Чтобы предотвратить ошибки, связанные с Race Condition, следует:

  • Проектировать критичные операции как атомарные — использовать транзакции, блокировки (mutex) или очереди при работе с чувствительными данными.
  • Внедрить контроль состояния объектов — отслеживать, была ли уже обработана заявка, подтверждён ли код, завершена ли операция, прежде чем выполнять повторное действие.
  • Ограничить количество параллельных запросов — применять rate limiting и устанавливать таймауты между повторными действиями.
  • Тестировать бизнес-логику на предмет одновременного доступа — моделировать конкурентные сценарии в процессе QA и пентестов.
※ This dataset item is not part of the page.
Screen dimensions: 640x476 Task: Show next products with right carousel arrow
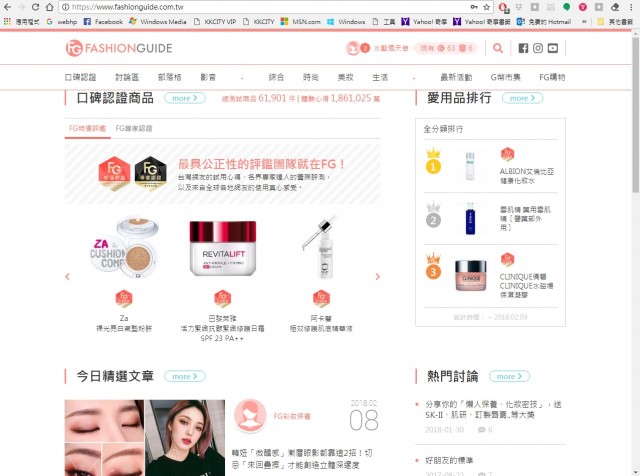(x=376, y=277)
6. Раскрытие информации об исходном коде на открытых источниках

Некоторые сервисы создаются подрядными работниками и публикуются на github, чтобы потенциальные работодатели видели, что у программиста есть живые проекты. В открытых репозиториях часто указывается название продукта, для которого был написан код.
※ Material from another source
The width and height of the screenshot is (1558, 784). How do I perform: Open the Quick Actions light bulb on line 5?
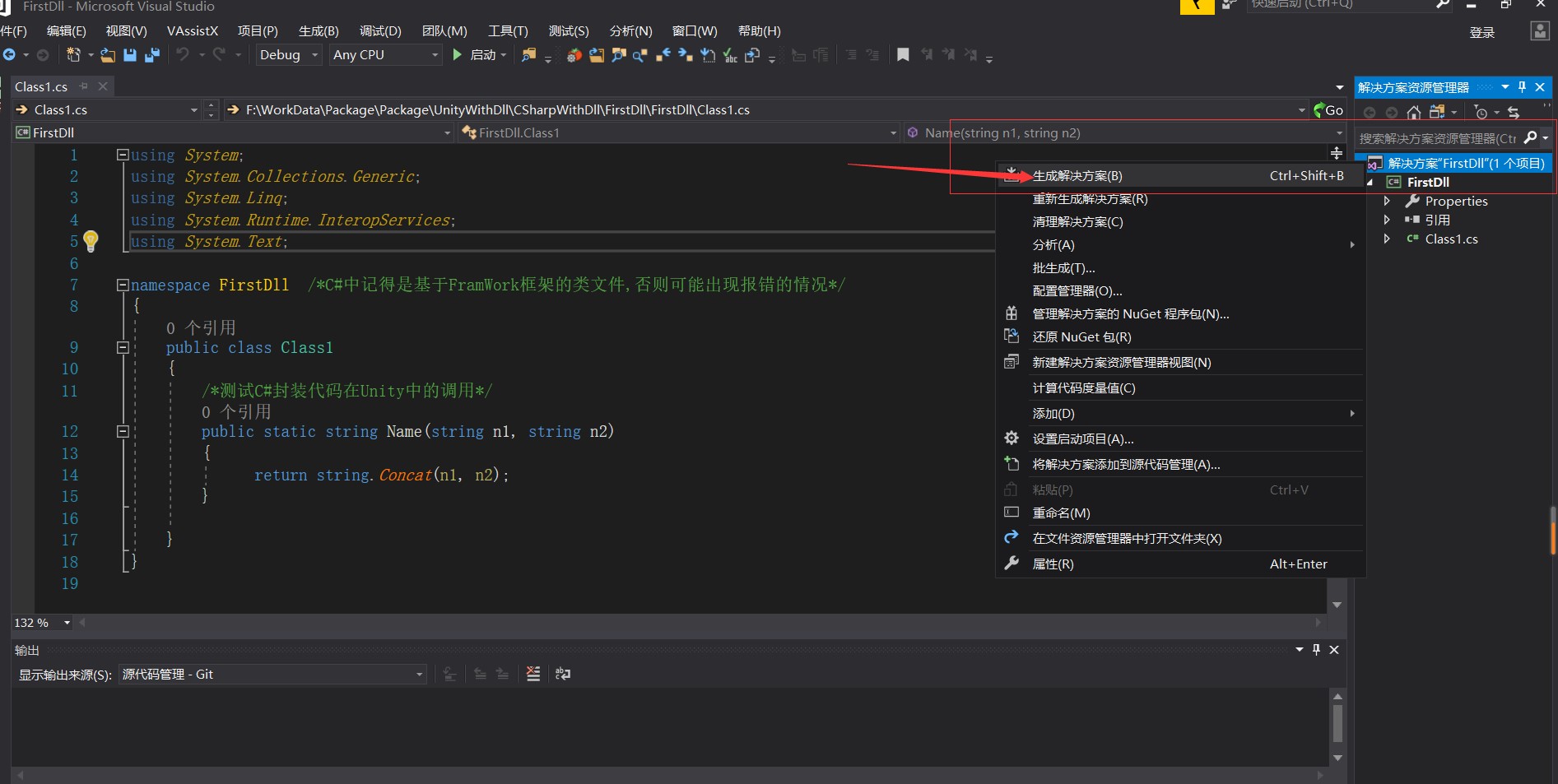tap(91, 241)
Так через поиск можно найти исходники приложений, а иногда и дефолтные учетные данные. Последнее время github активно работает над выявлением утечек данных через открытые репозитории, что влияет на общую безопасность, но за этим всё равно необходимо следить самостоятельно.

Как защититься

Чтобы избежать утечек кода через открытые репозитории, желательно:

  • Настроить автоматический поиск чувствительных данных (ключей, паролей, токенов) в коде перед коммитом — можно использовать инструменты типа Git-secrets, TruffleHog или GitGuardian.
  • Разделить открытые и закрытые репозитории — не выкладывать публично ничего, что может содержать упоминания о внутренней инфраструктуре, доменах, конфигурациях.
  • Регулярно проводить мониторинг утечек с помощью сервисов наподобие GitHub Advanced Security или сторонних решений.
  • Подписывать NDA и транслировать сотрудникам и подрядчикам риски публикации кода. Объяснять, какие данные не должны попадать в открытые репозитории, и по возможности согласовывать публикации, связанные с рабочими проектами.

Вывод

Большинство успешных атак начинаются не со сложных zero-day уязвимостей, а с простых и давно известных ошибок.

Контроль, дисциплина и регулярные аудиты позволяют избежать серьёзных последствий.